Les bornages de ce type étaient donc de nature à créer des conflits fonciers, sans qu’aucune intervention humaine mal intentionnée ne soit forcément derrière cette évolution de choses. Il n’y avait que les frontières naturelles qui étaient immuables et qui présentaient moins de contestations par rapport aux autres délimitations faites par des hommes. A l’époque, les parcelles loties, les terrains nus, les fermes et les plantations étaient rarement enregistrés auprès des services administratifs chargés des titres fonciers ou de cadastre. Aussi longtemps que les témoins oculaires de la délimitation étaient en vie, on trouvait toujours un terrain d’entente car ces derniers venaient attester devant tous par où le tracé [ekipanya] avait été réalisé pour la première fois par les propriétaires terriens.

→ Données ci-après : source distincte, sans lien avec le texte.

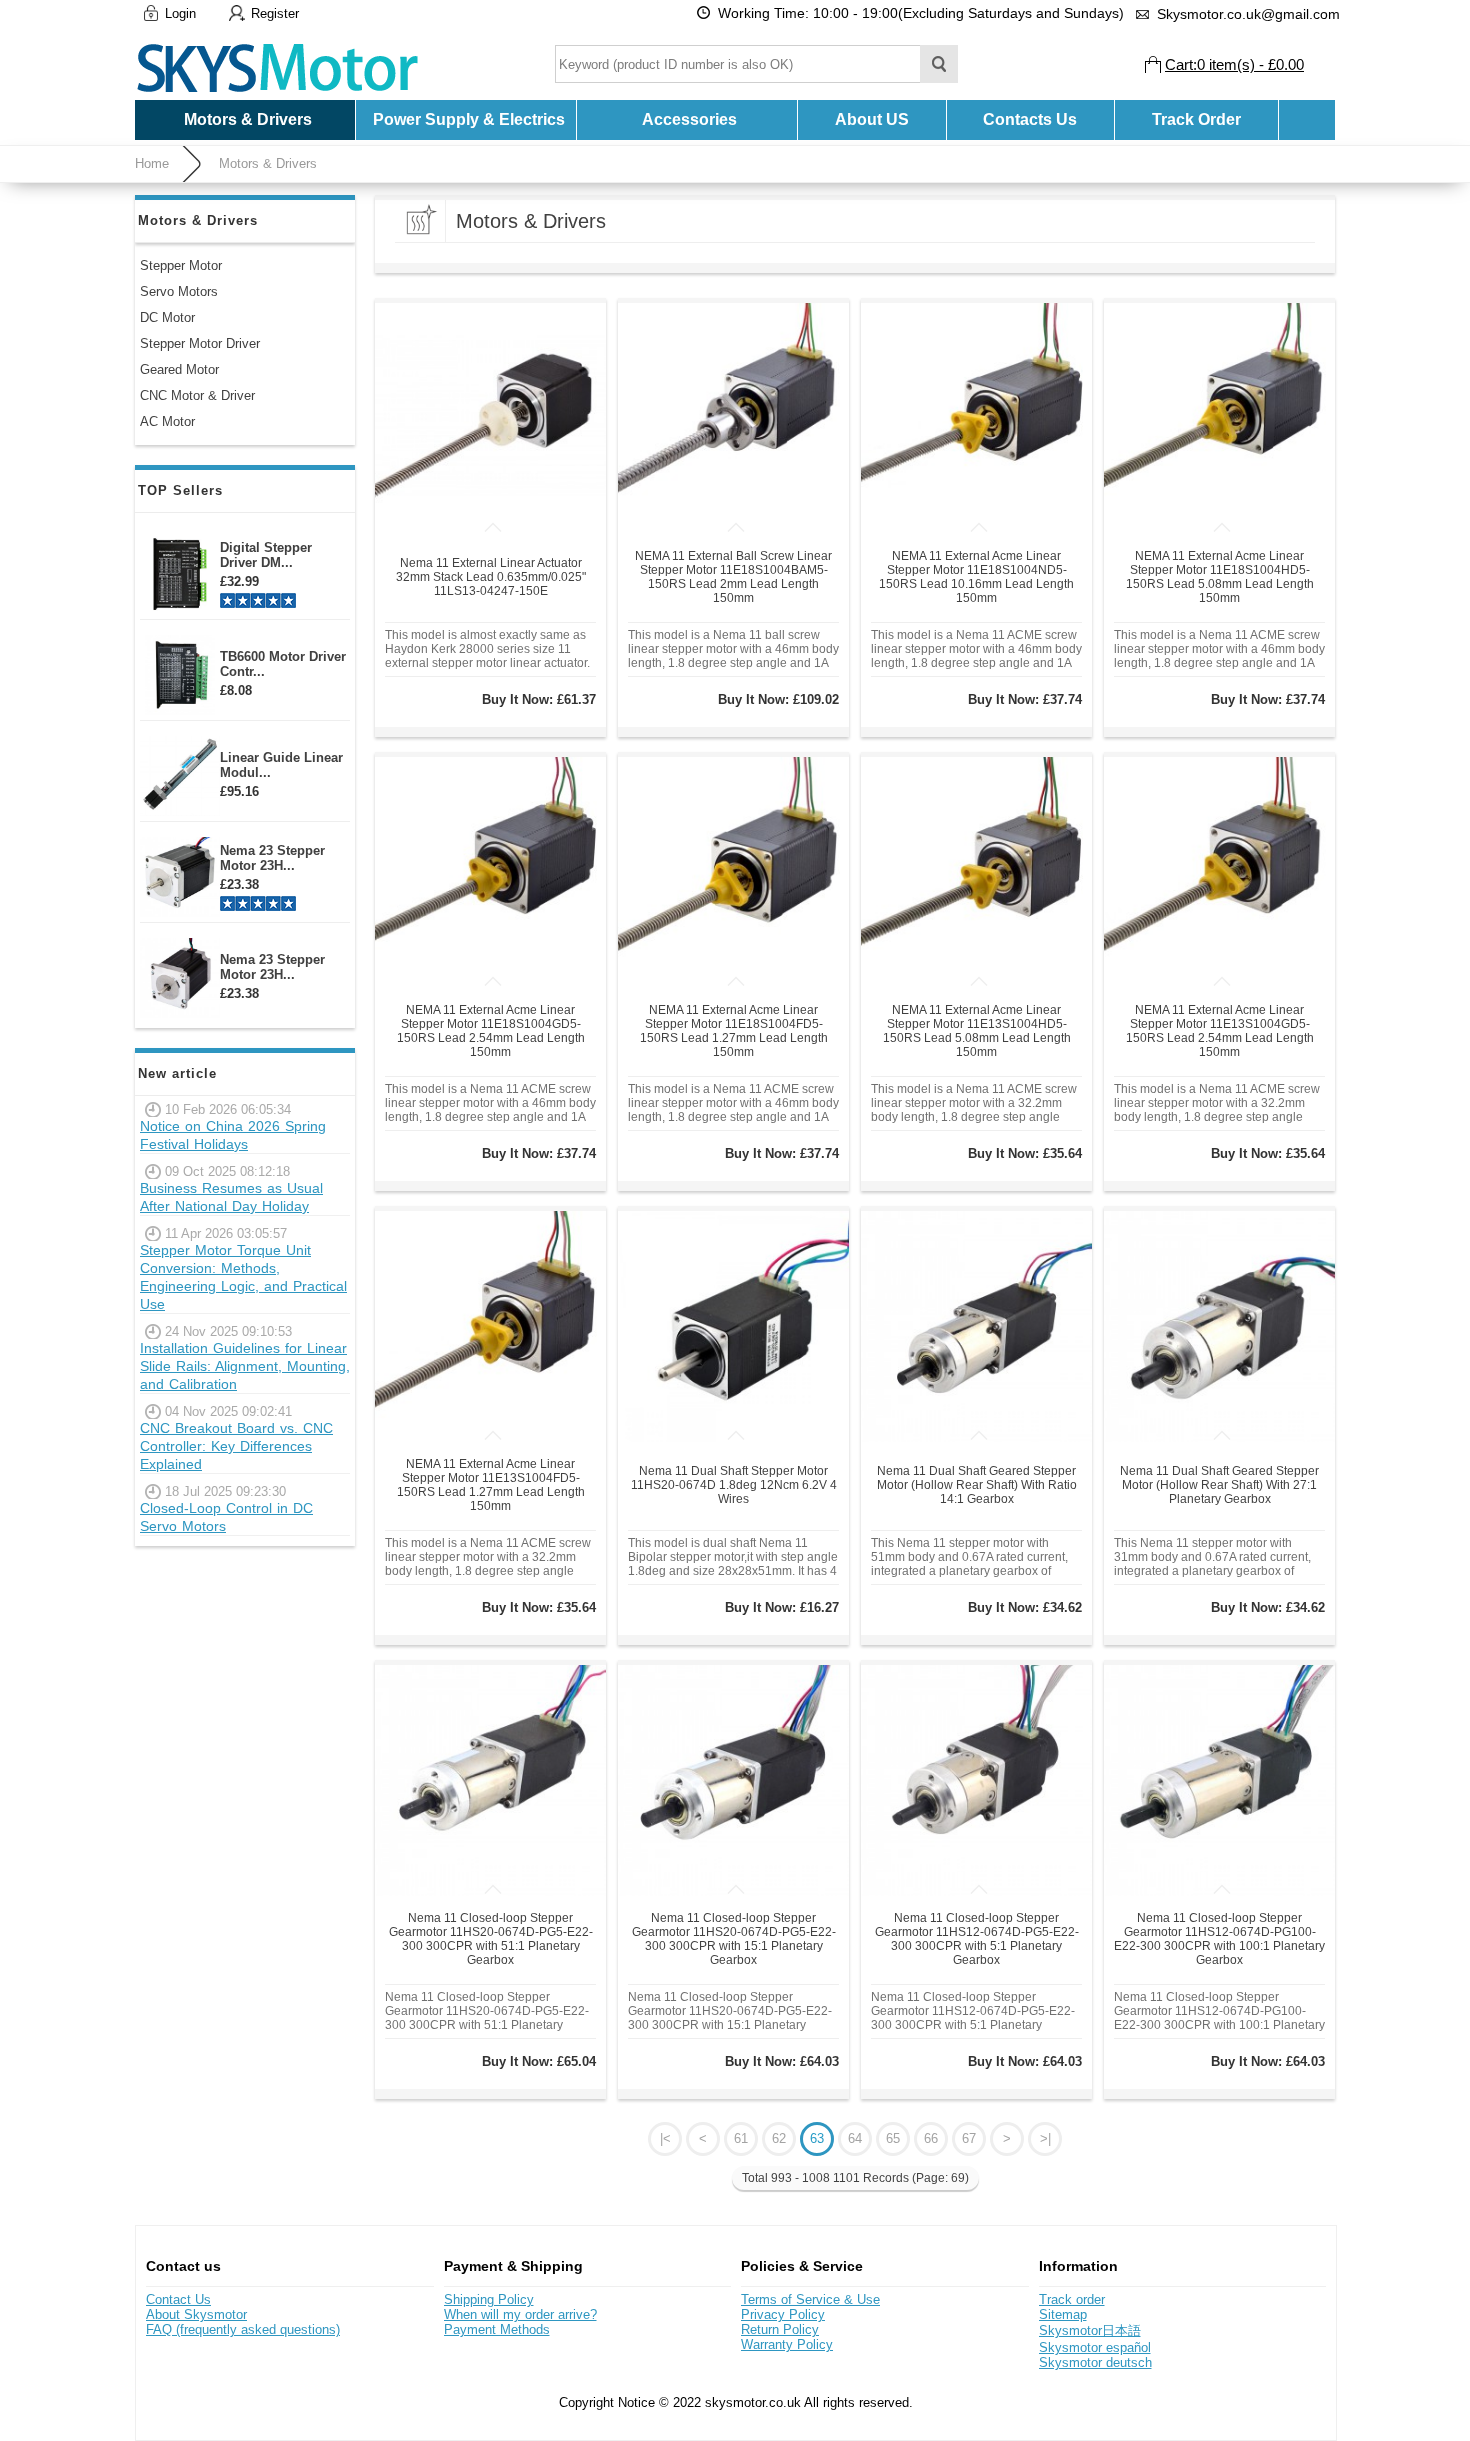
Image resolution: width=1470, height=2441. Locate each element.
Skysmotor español (1095, 2347)
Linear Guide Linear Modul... (281, 765)
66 (931, 2138)
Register (275, 13)
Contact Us (178, 2299)
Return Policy (780, 2329)
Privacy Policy (783, 2314)
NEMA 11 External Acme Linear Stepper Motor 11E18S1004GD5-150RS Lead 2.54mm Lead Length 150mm (491, 1031)
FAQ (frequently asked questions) (243, 2329)
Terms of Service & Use (810, 2299)
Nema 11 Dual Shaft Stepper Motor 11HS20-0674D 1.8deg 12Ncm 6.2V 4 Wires (734, 1485)
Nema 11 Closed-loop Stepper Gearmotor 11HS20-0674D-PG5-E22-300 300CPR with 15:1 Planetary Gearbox (734, 1939)
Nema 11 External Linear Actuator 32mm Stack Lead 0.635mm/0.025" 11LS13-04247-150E (491, 577)
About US (872, 119)
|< (665, 2138)
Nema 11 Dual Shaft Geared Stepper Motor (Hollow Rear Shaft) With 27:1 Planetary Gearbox (1219, 1485)
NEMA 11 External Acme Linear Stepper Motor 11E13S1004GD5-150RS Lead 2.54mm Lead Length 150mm (1220, 1031)
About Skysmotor (196, 2314)
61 (741, 2138)
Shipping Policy (489, 2299)
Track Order (1196, 119)
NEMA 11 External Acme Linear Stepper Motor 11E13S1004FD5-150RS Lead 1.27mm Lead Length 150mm (491, 1485)
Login (180, 13)
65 (893, 2138)
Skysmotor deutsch (1095, 2362)
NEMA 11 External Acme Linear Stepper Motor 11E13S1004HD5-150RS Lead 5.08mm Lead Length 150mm (977, 1031)
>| (1045, 2138)
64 (855, 2138)
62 (779, 2138)
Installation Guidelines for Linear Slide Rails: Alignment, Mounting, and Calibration (245, 1366)
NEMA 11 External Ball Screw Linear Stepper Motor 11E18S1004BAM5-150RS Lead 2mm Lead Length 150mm (733, 577)
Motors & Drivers (268, 163)
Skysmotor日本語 (1090, 2330)
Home (152, 163)
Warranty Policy (787, 2344)
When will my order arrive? (520, 2314)
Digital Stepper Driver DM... (266, 555)
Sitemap (1063, 2314)
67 (969, 2138)
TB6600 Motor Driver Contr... (283, 664)
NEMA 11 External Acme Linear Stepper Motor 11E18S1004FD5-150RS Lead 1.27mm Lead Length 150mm (734, 1031)
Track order (1072, 2299)
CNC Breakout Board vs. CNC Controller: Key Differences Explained (236, 1446)
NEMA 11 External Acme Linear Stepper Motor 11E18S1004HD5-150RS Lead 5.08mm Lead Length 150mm (1220, 577)
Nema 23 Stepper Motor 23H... (272, 858)
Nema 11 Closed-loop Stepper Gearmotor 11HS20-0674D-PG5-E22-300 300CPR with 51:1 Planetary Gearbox (491, 1939)
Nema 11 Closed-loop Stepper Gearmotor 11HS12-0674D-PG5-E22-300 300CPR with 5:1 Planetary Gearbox (977, 1939)
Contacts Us (1030, 119)
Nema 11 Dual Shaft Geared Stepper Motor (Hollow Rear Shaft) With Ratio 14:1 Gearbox (977, 1485)
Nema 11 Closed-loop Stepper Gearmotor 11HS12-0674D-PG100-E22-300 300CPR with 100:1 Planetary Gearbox (1219, 1939)
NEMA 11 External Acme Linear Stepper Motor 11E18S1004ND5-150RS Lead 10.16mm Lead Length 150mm (976, 577)
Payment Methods (497, 2329)
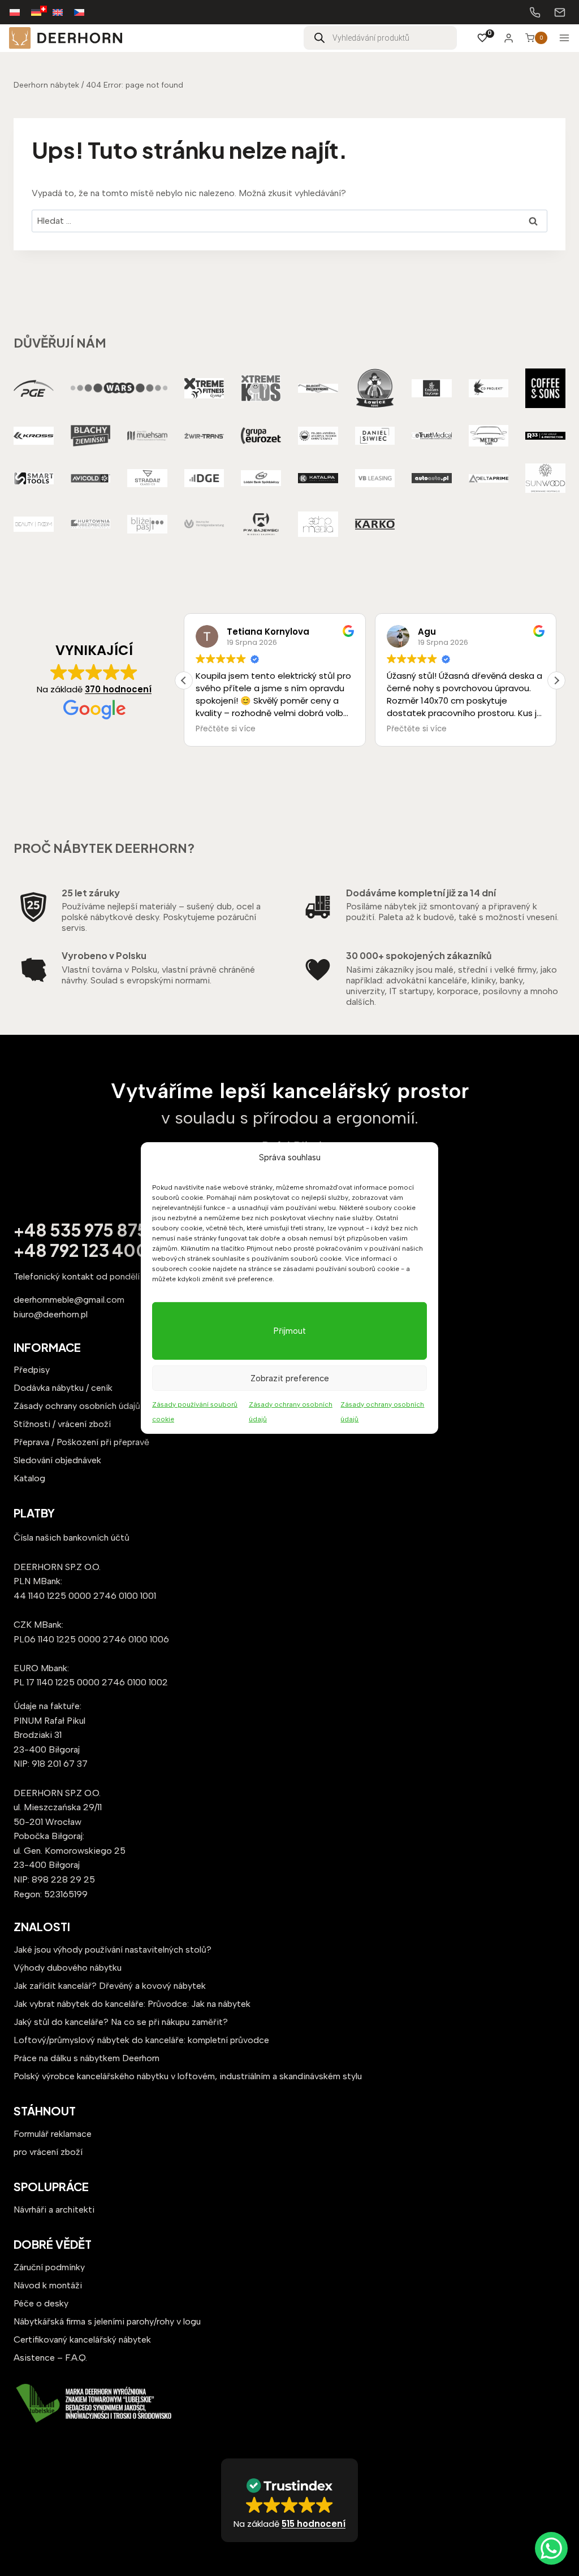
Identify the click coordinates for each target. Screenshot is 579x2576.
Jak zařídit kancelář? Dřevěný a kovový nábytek (110, 1985)
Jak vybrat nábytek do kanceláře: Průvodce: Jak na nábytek (132, 2003)
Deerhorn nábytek (46, 84)
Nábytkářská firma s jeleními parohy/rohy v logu (107, 2321)
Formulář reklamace (53, 2133)
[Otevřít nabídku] (564, 38)
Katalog (29, 1478)
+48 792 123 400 (81, 1250)
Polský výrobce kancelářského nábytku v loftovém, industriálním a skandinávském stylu (188, 2076)
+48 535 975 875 (81, 1230)
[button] (556, 680)
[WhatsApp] (551, 2548)
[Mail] (560, 12)
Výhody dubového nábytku (68, 1967)
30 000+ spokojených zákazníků (418, 955)
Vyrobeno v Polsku (104, 955)
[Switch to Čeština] (85, 12)
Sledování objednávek (57, 1460)
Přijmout (290, 1331)
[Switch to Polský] (20, 12)
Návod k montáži (48, 2285)
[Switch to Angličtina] (63, 12)
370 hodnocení (118, 689)
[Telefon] (535, 12)
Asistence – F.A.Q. (50, 2357)
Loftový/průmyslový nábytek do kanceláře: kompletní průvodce (141, 2040)
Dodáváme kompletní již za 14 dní (421, 893)
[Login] (508, 38)
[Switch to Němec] (42, 12)
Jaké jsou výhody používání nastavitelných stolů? (112, 1949)
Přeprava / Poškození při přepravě (81, 1442)
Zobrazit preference (289, 1378)
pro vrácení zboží (48, 2151)
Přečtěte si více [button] (226, 729)
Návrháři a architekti (54, 2209)
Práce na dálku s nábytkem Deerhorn (86, 2058)
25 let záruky (91, 893)
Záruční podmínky (49, 2267)
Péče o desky (41, 2303)
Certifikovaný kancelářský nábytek (82, 2339)
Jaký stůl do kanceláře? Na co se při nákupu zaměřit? (121, 2021)
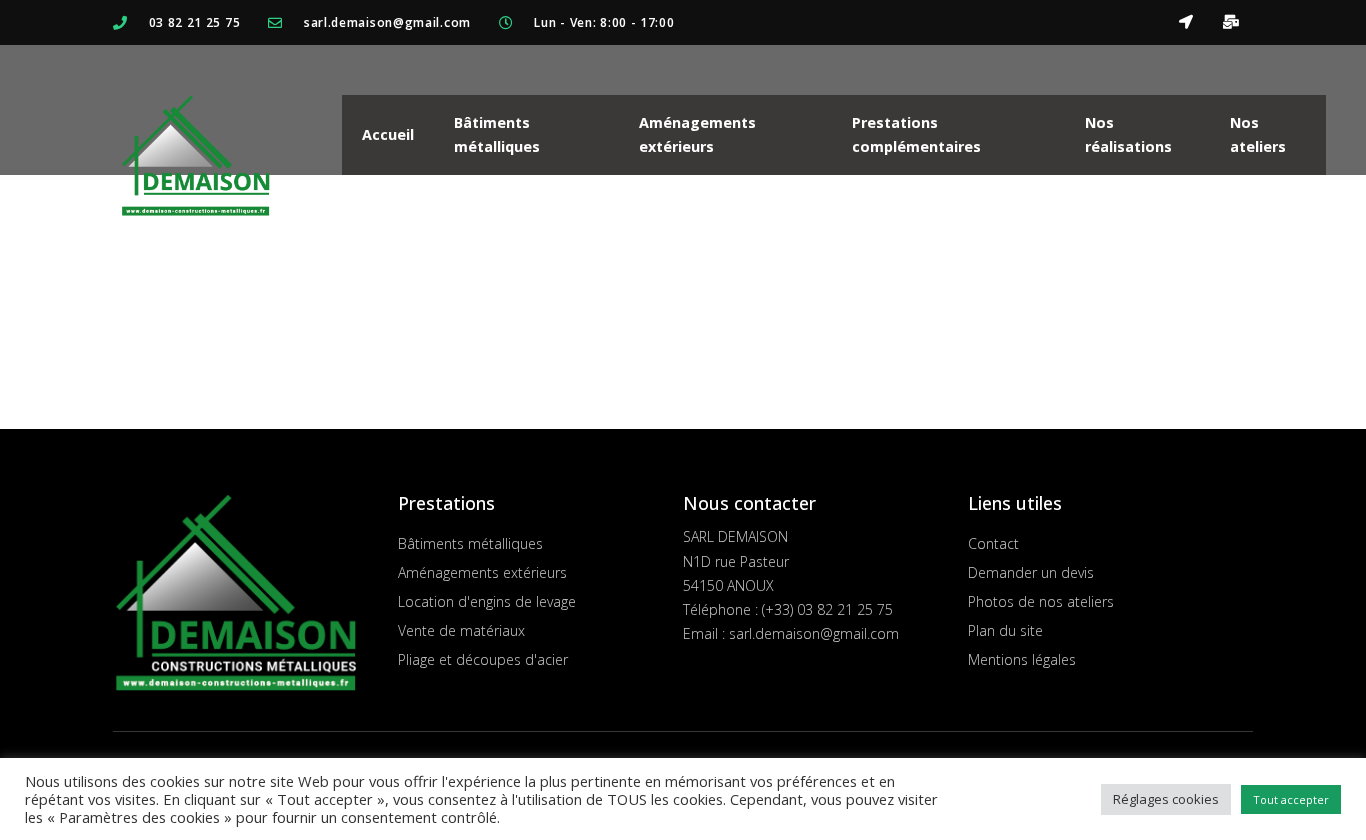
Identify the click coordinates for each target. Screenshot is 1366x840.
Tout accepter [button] (1291, 799)
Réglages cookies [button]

Effet « katirisa » ou raccourci à problèmes
Certaines « bornes » délimitant nos champs étaient en réalité des sentiers qui passaient par-là. Or, par temps de pluie, les flaques d’eau s’étendaient sur des centaines de mètres en occupant le lit des sentiers. Pour les esquiver, piétons et cyclistes étaient obligés de se frayer un chemin à travers champs. Au terme d’une saison pluvieuse, le sentier mitoyen arrivait à changer définitivement de sa place initiale et les propriétaires des champs de deux bords perdaient ou gagnaient une partie de terres « délimitée » par ce sentier.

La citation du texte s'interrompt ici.